Kruger nodded. “Mass about right for the Karga. Power signature low, but some of the harmonics match readings we got in the fights we had with her before she disappeared. Orbit is highly elliptical, and likely to decay before too long. No life signs, but we can’t be sure if that’s accurate with all the rads. And you have to figure that if the ship’s intact at least some of her crew could have survived. Somebody had to light off that distress call.”

“Unless her screens went down after a power failure,” Bondarevsky mused. “Radiation would’ve killed everybody aboard in a few days or weeks if the screens were down-hell, they’d‘ve run up lethal dosages in a few minutes, but it wouldn’t have been a fast death.”

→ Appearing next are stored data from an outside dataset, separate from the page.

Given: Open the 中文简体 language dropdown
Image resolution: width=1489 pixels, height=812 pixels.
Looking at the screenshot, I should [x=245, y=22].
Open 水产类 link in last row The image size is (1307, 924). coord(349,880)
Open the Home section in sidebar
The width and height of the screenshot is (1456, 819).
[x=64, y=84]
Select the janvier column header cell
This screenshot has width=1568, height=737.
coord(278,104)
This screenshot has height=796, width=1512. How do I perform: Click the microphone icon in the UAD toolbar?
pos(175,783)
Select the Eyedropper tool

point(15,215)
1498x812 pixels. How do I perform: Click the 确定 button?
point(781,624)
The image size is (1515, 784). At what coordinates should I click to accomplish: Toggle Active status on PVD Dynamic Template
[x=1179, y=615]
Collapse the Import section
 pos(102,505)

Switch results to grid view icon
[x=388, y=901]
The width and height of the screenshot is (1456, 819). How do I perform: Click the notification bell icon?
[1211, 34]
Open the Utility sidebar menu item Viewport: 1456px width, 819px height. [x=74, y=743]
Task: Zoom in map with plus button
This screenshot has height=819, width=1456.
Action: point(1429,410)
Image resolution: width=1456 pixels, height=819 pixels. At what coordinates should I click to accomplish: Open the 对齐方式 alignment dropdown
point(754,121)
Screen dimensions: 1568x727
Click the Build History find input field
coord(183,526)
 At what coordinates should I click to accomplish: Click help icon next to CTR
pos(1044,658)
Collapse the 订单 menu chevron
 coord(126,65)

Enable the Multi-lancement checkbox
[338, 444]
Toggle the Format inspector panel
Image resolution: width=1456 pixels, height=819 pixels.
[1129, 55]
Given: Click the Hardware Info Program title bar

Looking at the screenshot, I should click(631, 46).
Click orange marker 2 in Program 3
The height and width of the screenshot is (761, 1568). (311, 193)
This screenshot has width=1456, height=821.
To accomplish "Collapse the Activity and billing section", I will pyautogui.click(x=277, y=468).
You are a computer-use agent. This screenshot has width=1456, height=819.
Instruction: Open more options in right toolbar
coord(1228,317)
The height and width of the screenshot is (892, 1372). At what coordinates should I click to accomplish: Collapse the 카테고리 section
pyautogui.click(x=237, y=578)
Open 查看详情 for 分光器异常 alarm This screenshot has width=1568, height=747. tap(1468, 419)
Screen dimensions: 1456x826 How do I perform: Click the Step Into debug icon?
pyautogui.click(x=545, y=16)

“That’s what we’ve been thinking, too,” Richards said. “Think about it! That supercarrier’s just floating out there in space. If she can be put back into commission…”

“A damned tall order. Vance.” Tolwvn said. “You don’t know how badly damaged she is…and working with alien engineering’s bound to give us no end of problems.”

“But if it was possible,” Bondarevsky said softly, “we could sure as hell use a supercarrier when the bad guys come calling.”

“If we can put her back in service…and before Ragark rolls over us or the Confederation changes policies again and decides we’re a threat to the peace,” Richards said. “Geoff’s right, it is a tall order. But it’s something we have to try. And you gentlemen are going to be involved…under the leadership of your humble servant, of course.”

“What do you have in mind?” Tolwyn asked.

“We’ve been getting pretty good at salvage ops, Geoff. Have a whole team that can work miracles. We’re going to take a battle group out to the Vaku system and take a look at that wreck. If there are any Cats still out there, we’ll take them down. Then we’ll put the salvage team aboard and see what we can do. Assuming we can reactivate her, I’ll command Karga’s battle group as senior admiral. You’ll be skippering her, Geoff. It’s a step down from leading a fleet, but we need talented ship-captains a hell of a lot more than we need senior flag officers. Interested?”

Tolwyn leaned forward and gave a nod, more animated than Bondarevsky had seen him in a long time. “Just point me to the bridge,” he said. “If that thing’ll fly, I’ll take her anywhere you want to go!”

Richards chuckled. “Easy does it, Geoff. If this doesn’t pan out, you’re likely to end up commanding some outpost…Hellhole, maybe. And we still don’t know if we’ve really got any hope of making it work.”

“And me, Admiral?” Bondarevsky asked.

“You’ll have to take a cut in grade too, Jason,” Richards told him. “But I think it’s a job you’ll be able to sink your teeth into. Wing Commander, with an acting rank of captain and all the pilots we can scrape together to fly off that oversized tub.”

“Odds are she won’t be carrying much that’ll fly, sir,” he pointed out. “If she went down fighting, her squadrons would have been deployed.”

“We’ll shuttle in fighters if we have to,” Kruger said. “We’re sending you out in our one large carrier, the Independence. Once you’ve decided what you need, the carrier will bring in additional birds to fill out your complement just as fast as we can get them mobilized.”

Bondarevsky nodded slowly, his mind already racing ahead to grapple with the problems he knew would face them on the salvage mission. But while he was by no means confident of success on the venture, given everything that might go wrong, he realized that this was just the kind of challenge he’d been looking for. Win or lose, he’d put his best into it.

“That’s the plan in a nutshell, gentlemen,” Richards concluded. “Karga’s just waiting for us out there. She’s named for a Cat folk hero. His story reads something like David and Goliath, except Goliath’s the good guy and David gets beat to a bloody pulp. But in honor of it, we’ve designated this as Project Goliath. May it be successful!”